Researchers have uncovered a new virus with ties to the Flame and Gauss malware. According to Kaspersky Lab, its latest discovery has "many similarities to Flame," prompting researchers to dub it miniFlame.

"MiniFlame is in fact based on the Flame platform but is implemented as an independent module. It can operate either independently, without the main modules of Flame in the system, or as a component controlled by Flame," Kaspersky said in a blog post.

MiniFlame was uncovered in July 2012, but has apparently been in development for several years. Kaspersky believes there are dozens of different miniFlame modifications; at this point, the firm has identified six.

While Flame and Gauss hit a large number of targets, miniFlame appears to be focused on a few systems in Western Asia. "This indicates that [miniFlame] is a tool used for highly targeted attacks, and has probably been used only against very specific targets that have the greatest significance and posing the greatest interest to the attackers," Kaspersky said.

MiniFlame also does not appear to be targeting a specific region. Flame was mostly focused in Iran and Sudan, while Gauss had a major presence in Lebanon. Different miniFlame variants, however, have clustered in regions like Lebanon and Palestine as well as Iran, Kuwait, and Qatar.

"If Flame and Gauss were massive spy operations, infecting thousands of users, miniFlame/SPE is a high precision, surgical attack tool," Kaspersky said.

In analysing Flame, Kaspersky identified four malware files: SP, SPE, FL, and IP. FL is Flame, and Kaspersky said today that SPE is miniFlame.

MiniFlame, however, can be used in conjunction with its larger counterparts, like Gauss. "As many readers will remember, it has been assumed that Flame and Gauss were parallel projects that did not have any modules or C&C servers in common," Kaspersky said. "The discovery of miniFlame, which works with both these espionage projects, proves that we were right when we concluded that they had come out of the same 'cyber-weapon factory."

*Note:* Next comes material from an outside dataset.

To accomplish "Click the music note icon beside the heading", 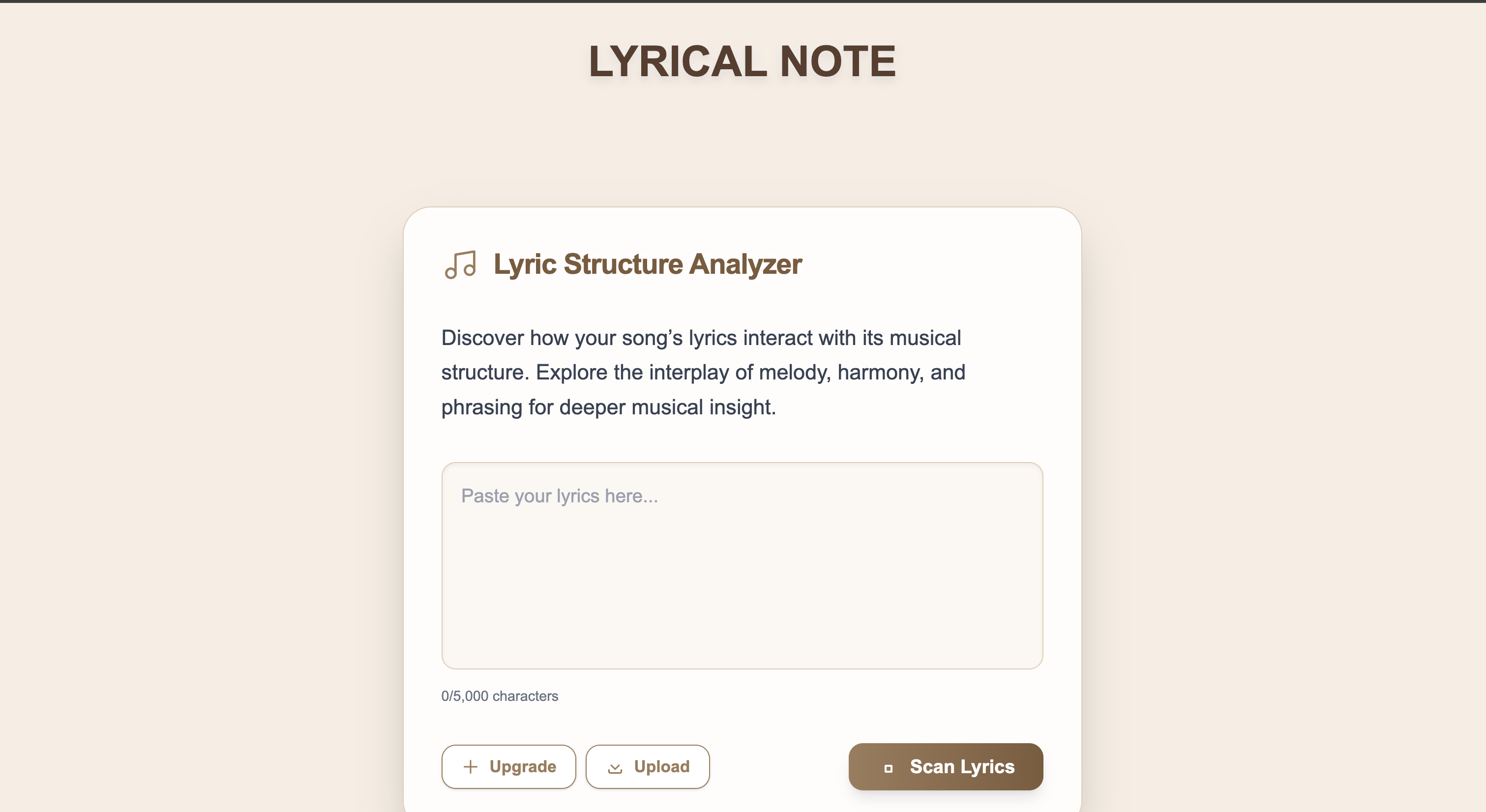I will [x=460, y=265].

Kaspersky uncovered Flame in late May, and said at the time that it "might be the most sophisticated cyber weapon yet unleashed." Flame can sniff network traffic, take screenshots, record audio conversations, intercept a keyboard, and more. All of this data is then available via Flame's command-and-control servers.

Gauss, meanwhile, was uncovered in August and is a cyber threat targeting users in the Middle East that is intended to steal personal details, like banking information. Gauss includes a module - known as Godel - that has an encrypted payload, which Kaspersky found difficult to crack. Ultimately, it asked the security community for assistance.